I'm having very mixed feelings about this life- in its totality.

I simultaneously feel... grief for the ones that are gone forever, or have changed into another person entirely- missing their ghost; nostalgia for this life feeling the future of myself as passed away longing for this life, the people I've formed bonds with, longing for the feelings I've experienced, longing for my home which I came from. I was born into this earth, and my astral birth (possibly death) date is july 14, 2008 - I changed that day. I felt another soul intertwined with my own in space, time disappeared; I remember my previous (before 7/14/08) views on life and they're entirely different to who I am today. I used to be a bright, passionate, deeply loving, thoughtful, and wise person. It all changed. I became very dark and pessimistic after feeling that soul waved with mine, and the way I felt that soul leaving me hurt deeply. My issue is I still dont know what I'm to do.
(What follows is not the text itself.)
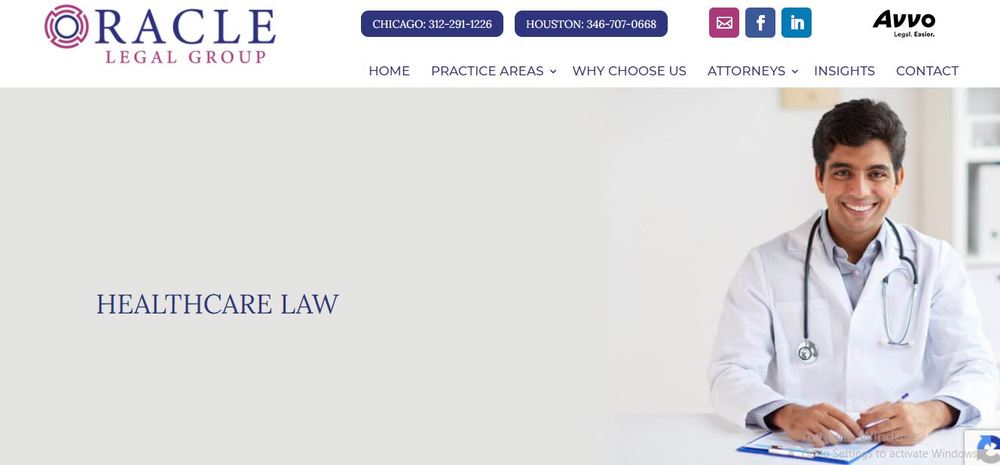
Task: Visit the Facebook page icon
Action: click(760, 23)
I can either leave the past behind, delve into my darkness, and hope that by going into the darkness I will cure myself. Optionally instead of that I can try to bring back my previous self? I've been attempting that for years. No luck. I MISS THAT PLACE SO MUCH!! it was like... nothing was wrong, there wasnt a single negative emotion inside of me. Everything, was beautiful. Peaceful. So peaceful.

Honestly how do I get this back? Is it a long hard road to being ok or can it be instant?